冷戦時代の情報戦を描いたスパイアクション・コメディである不朽の名作『エロイカより愛をこめて』。作者である、少女漫画界の巨匠・青池保子の特別展「漫画家生活60周年記念 青池保子展 Contrail 航跡のかがやき」が2025年2月1日から東京・弥生美術館で開催されている。本展は、過去の展覧会では出品されなかったモノクロ原稿などをあわせ、青池保子の約300点の原画により構成。

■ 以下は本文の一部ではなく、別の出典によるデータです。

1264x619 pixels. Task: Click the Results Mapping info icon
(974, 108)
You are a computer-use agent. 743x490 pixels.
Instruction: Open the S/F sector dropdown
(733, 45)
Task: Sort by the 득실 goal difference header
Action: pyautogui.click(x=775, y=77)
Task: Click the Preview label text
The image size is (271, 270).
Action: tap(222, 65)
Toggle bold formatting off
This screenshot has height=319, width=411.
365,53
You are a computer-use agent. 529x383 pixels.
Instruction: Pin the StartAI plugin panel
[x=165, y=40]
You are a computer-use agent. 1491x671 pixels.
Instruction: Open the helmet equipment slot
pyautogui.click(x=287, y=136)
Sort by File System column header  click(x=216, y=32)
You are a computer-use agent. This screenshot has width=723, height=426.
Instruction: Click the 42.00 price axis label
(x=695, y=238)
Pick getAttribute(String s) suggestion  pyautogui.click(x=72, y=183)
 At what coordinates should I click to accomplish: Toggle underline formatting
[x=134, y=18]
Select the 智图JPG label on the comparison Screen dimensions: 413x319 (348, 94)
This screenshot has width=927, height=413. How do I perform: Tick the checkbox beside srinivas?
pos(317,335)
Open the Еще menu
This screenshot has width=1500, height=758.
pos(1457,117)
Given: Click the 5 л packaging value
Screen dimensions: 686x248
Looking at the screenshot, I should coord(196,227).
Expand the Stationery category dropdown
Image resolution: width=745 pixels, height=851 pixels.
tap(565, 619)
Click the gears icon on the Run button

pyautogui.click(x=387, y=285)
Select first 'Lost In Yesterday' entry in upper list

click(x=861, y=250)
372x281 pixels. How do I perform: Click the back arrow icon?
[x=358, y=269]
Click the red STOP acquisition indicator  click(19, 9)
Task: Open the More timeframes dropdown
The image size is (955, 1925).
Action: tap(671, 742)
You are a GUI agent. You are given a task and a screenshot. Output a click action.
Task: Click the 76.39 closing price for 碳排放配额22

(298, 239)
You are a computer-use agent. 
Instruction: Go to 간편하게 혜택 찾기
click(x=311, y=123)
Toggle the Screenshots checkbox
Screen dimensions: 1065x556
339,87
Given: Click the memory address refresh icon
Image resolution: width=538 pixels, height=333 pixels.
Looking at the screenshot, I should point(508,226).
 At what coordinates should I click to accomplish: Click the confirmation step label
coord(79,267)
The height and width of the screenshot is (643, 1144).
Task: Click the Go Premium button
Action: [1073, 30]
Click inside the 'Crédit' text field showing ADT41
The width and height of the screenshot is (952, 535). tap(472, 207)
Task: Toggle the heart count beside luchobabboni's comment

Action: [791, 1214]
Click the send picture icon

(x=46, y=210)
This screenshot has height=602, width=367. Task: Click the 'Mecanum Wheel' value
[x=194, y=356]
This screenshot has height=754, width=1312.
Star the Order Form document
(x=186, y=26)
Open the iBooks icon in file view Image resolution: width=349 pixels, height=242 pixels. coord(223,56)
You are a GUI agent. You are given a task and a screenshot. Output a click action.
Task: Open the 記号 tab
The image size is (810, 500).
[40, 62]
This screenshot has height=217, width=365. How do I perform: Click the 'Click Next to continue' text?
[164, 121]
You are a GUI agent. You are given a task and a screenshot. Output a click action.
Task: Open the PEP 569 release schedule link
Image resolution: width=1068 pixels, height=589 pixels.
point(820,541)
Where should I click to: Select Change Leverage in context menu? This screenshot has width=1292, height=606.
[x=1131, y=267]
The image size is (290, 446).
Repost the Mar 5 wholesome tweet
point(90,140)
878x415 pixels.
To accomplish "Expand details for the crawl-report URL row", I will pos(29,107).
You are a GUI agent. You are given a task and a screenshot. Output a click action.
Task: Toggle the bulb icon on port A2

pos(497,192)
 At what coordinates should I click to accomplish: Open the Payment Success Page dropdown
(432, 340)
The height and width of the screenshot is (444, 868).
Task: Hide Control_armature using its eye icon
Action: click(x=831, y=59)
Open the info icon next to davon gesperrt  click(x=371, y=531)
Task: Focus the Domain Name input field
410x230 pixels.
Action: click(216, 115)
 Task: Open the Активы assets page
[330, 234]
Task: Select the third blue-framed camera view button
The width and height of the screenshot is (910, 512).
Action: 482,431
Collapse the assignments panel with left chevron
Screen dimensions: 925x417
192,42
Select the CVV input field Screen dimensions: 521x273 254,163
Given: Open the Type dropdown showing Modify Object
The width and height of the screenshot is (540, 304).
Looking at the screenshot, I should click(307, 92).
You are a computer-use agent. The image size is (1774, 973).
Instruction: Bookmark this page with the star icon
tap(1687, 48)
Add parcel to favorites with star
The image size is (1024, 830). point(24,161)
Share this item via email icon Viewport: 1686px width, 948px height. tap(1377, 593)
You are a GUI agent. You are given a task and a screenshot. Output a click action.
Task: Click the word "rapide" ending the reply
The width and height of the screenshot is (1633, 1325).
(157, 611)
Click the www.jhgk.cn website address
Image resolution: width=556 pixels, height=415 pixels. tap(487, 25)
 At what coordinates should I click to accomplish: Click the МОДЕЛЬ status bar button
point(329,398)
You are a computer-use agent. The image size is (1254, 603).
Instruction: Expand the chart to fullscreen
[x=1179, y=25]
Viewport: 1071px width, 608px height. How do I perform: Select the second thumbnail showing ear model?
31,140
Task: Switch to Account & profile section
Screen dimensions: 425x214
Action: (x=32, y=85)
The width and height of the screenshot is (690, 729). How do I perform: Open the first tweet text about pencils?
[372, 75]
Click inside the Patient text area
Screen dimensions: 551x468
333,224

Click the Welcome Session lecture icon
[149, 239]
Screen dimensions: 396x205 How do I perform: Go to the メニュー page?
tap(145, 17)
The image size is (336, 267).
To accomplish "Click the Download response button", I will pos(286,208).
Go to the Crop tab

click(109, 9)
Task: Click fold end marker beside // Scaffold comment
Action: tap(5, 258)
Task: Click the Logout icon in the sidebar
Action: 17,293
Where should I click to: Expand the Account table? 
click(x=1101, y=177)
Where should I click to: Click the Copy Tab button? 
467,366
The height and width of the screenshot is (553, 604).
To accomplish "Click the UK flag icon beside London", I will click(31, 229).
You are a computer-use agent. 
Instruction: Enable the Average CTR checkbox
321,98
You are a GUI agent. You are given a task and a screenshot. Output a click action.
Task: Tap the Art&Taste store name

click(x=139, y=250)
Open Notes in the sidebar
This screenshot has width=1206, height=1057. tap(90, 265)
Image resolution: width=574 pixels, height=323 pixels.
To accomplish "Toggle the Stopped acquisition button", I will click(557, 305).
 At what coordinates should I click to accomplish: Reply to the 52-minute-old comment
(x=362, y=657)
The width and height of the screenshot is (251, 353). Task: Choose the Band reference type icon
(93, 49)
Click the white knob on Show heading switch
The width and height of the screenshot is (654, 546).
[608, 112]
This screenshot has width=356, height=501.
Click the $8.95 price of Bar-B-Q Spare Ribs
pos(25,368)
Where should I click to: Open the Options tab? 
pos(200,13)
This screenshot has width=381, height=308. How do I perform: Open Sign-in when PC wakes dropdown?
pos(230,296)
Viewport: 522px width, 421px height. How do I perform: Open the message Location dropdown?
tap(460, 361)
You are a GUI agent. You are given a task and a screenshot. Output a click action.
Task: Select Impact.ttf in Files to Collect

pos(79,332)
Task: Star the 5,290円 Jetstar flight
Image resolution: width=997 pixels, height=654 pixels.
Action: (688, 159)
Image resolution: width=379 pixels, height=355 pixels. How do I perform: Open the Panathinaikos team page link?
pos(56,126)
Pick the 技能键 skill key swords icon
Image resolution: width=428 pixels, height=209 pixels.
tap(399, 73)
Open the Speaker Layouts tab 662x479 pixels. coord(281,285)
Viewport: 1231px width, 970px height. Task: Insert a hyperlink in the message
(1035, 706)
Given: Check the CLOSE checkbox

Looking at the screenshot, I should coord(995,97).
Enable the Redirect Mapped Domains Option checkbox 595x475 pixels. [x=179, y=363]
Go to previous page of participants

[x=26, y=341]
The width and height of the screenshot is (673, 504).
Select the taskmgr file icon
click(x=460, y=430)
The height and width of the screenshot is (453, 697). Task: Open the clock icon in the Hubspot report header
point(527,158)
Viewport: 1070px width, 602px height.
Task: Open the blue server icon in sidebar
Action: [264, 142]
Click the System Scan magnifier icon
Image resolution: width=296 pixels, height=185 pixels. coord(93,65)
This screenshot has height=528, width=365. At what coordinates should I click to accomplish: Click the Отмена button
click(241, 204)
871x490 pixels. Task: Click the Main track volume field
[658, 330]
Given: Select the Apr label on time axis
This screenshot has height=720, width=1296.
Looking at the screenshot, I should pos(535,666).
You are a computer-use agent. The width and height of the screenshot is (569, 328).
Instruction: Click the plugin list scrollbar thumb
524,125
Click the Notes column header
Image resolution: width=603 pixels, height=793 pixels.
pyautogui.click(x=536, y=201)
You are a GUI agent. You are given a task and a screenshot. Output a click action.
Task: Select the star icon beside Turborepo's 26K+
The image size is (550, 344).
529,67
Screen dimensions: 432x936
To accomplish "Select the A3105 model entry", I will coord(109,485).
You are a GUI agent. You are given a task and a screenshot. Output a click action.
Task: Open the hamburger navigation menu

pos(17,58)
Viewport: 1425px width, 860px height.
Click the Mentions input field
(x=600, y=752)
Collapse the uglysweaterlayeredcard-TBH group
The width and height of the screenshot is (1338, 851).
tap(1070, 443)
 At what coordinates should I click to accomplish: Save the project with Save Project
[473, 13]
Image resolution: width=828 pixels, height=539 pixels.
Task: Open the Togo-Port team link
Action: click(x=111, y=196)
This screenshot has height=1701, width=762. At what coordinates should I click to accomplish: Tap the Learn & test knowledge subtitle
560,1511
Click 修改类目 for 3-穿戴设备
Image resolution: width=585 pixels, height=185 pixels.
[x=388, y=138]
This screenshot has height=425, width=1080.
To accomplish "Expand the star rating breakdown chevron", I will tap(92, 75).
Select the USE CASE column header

青池作品を愛する著者が専門分野から『エロイカより愛をこめて』の作品世界に迫る。第2回は、美術史家の池上英洋氏が、作品に登場する美術作品を読み解く。(JBpress編集部)

(池上英洋:東京造形大学教授、美術史家)

※本稿は太陽の地図帖『青池保子『エロイカより愛をこめて』の世界』(太陽の地図帖編集部編、平凡社)より一部抜粋・再編集したものです。

イタリア留学中に実感した少佐の言葉

 姉が『別マ』*1派だったので、『エロイカ』と出合ったのは大学に入って同級生に薦められてからのことだ。すでにその頃には『アルカサル―王城―』の連載がスタートしていて、西洋美術史を学ぶ者として、当時はドン・ペドロを描いた重厚な歴史絵巻のほうに心を奪われていた。

*1 集英社から発行されている少女漫画誌『別冊マーガレット』のこと。『エロイカ』は秋田書店が発行していた『プリンセス』系の漫画誌に掲載されていた。

 その後、イタリアに留学してから、改めて『エロイカ』を読み直すことになったが、それというのも少佐がイタリアについてこぼしていたセリフを思い出したからだ。「ローマってのはなんてさわがしくて」「車は規則を守らんし人間は大声でわめきちらすし街中ゴミためだ!」*2。実際に住んでみて、その通りだわ、と思わず吹き出してしまった。

*2 『エロイカより愛をこめて』第4巻16ページ。

 引用したのは、ヴァチカンのサン・ピエトロ広場に伯爵が巨大なキスマークを描いたエピソードでよく知られている第8話でのセリフだが、雑誌掲載が1980年なので、今ほど簡単に海外に渡航できなかった当時にあって、よくぞ作者はこうした「お国事情」を早くからつかんでいたものだ。同話のタイトル「来た 見た 勝った‼」からしてユリウス・カエサルの故事にならっており*3、まことに『エロイカ』は作者・青池保子の豊かな教養によって支えられている。

*3 「来た 見た 勝った(Veni, vidi, vici)」は、共和政末期ローマの政治家ユリウス・カエサルが、ゼラ(現トルコのジレ)での戦いの勝利を報告するために使った名言。